Stylus Fantasticus & The Gambist
Friday, November 03, 2017
Sam Stadlen, November 3, 2017 |
Yesterday I braved the rain while driving to New Westminster
and managed not to get lost with my confusion of streets, avenues and diagonals.
I went to listen to Paul Luchkow, violin, Michael Jarvis,
harpsichord and Sam Stadlen, viola da gamba play a one hour concert at Douglas
College.
The folks at Douglas College (the Douglas College Music
Department) offer an array of One O’Clock concerts (all free) that feature an eclectic
variety of music by wonderful musicians.
It is thus not so unusual to have our Victoria baroque
musicians Luchkow and Jarvis playing with the UK group Fretwork's gambist Sam Stadlen in a concert of
music of the 17th century. Much of the music of that century was
called Stylus Fantasticus. Composers took chances and did most daring stuff. You listen to some odd notes that remind me of Thelonious Monk not quite right wrong notes.
In Vancouver, I must note we had the Pacific Baroque Orchestra many years before New York City could claim having a baroque orchestra all their own. For those who might not understand what a baroque orchestra is here is a shortened explanation. Most of the wonderful Italian string instruments of the 17th and 18th century were modified in the 19th century so they could play more loudly in the bigger venues of that century. By then some kings had lost their heads so concerts in kingly chambers (and funding) stopped. Those string instruments were beefed up so that metal strings could be used under more tension. Also vibratto became popular in the 19th as it is now. So the concerts featuring composers of the late and early baroque suffered uneeded vibrations!
In the late 1950s there was an interest in attempting to play that baroque music with instruments that sounded like those instruments that were beefed up. So many of the baroque string instruments used now are modern reconstructions and with the added use of gut strings. The sound is less loud and more subtle. Those who might notice details will note that baroque violin and viola players do not have chin rest and the baroque cello has no endpin. If trumpets are part of the repertoire they are trumpets without valves (they are difficult to play).
With the advent of internet search and the opening of music libraries in Europe there are composerts of the 17th and 18th century that were pretty well forgotten until the end of the 20th century and in this one. This means that any Early Music Vancouver concert will feature composers you may never have heard of. So neatly you are attending a "new" music concert!

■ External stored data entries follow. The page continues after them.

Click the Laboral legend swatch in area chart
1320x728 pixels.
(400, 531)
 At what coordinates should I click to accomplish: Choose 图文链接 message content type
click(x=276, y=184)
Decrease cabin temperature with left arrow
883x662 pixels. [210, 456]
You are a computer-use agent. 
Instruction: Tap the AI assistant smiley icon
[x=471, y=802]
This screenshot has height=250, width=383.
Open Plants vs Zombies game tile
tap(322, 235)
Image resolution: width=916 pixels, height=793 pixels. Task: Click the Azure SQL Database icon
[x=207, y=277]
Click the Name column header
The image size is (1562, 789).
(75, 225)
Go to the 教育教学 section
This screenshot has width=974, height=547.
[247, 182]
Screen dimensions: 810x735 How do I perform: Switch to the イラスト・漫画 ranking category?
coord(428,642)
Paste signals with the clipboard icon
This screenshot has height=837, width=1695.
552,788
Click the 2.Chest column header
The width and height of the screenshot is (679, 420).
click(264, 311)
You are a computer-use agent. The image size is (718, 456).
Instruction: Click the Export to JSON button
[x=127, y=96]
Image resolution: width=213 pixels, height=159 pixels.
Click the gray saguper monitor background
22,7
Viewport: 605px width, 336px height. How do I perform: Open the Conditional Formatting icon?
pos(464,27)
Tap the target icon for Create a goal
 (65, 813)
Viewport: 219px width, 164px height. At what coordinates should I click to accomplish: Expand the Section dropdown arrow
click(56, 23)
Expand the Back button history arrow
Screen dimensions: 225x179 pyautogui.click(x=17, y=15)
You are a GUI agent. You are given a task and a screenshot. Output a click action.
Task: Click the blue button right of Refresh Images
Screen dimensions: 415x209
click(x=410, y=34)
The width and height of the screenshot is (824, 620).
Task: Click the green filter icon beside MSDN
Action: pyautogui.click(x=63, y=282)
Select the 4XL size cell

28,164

In Vancouver, I must note we had the Pacific Baroque Orchestra many years before New York City could claim having a baroque orchestra all their own. For those who might not understand what a baroque orchestra is here is a shortened explanation. Most of the wonderful Italian string instruments of the 17th and 18th century were modified in the 19th century so they could play more loudly in the bigger venues of that century. By then some kings had lost their heads so concerts in kingly chambers (and funding) stopped. Those string instruments were beefed up so that metal strings could be used under more tension. Also vibratto became popular in the 19th as it is now. So the concerts featuring composers of the late and early baroque suffered uneeded vibrations!
In the late 1950s there was an interest in attempting to play that baroque music with instruments that sounded like those instruments that were beefed up. So many of the baroque string instruments used now are modern reconstructions and with the added use of gut strings. The sound is less loud and more subtle. Those who might notice details will note that baroque violin and viola players do not have chin rest and the baroque cello has no endpin. If trumpets are part of the repertoire they are trumpets without valves (they are difficult to play).
With the advent of internet search and the opening of music libraries in Europe there are composerts of the 17th and 18th century that were pretty well forgotten until the end of the 20th century and in this one. This means that any Early Music Vancouver concert will feature composers you may never have heard of. So neatly you are attending a "new" music concert!
November 2, 2017 |
In yesterday’s concert I got a slightly reduced in time
sample of what I will listen to tonight in Early Music Vancouver’s concert with
the same players at Christ Church Cathedral at 7:30.
Of particular interest to me was the Sonata Representativa
by Heinrich Ignaz Franz Biber (1644-1704) which
featured the sounds of a nightingale, a cuckoo, a frog, a rooster and a hen, a
quail, cats, and a musketeer parade.
I was very disappointed that the trio did not play a
chaconne (one of my fave tunes of the 17 th century) but they somehow made up for it with Marin
Marais’s (1656-1728) La Sonnerie du Ste-Genevieve du Mont (1723). It sounds
something like a folia (and it does sound sort of obsessively crazy)!
But for Vancouver audiences to be able to listen to three instruments in the intimate location that Christ Church Cathedral is a treat.
And a treat, to experience the sound of cello lookalike (but not related to violins or cellos) viola da gamba which is related to the lute as it has frets.
The bass notes of the viola da gamba have the presence (not quite in my books) to the remarkable bass sounds of those 6 ft 2inch long theorbos.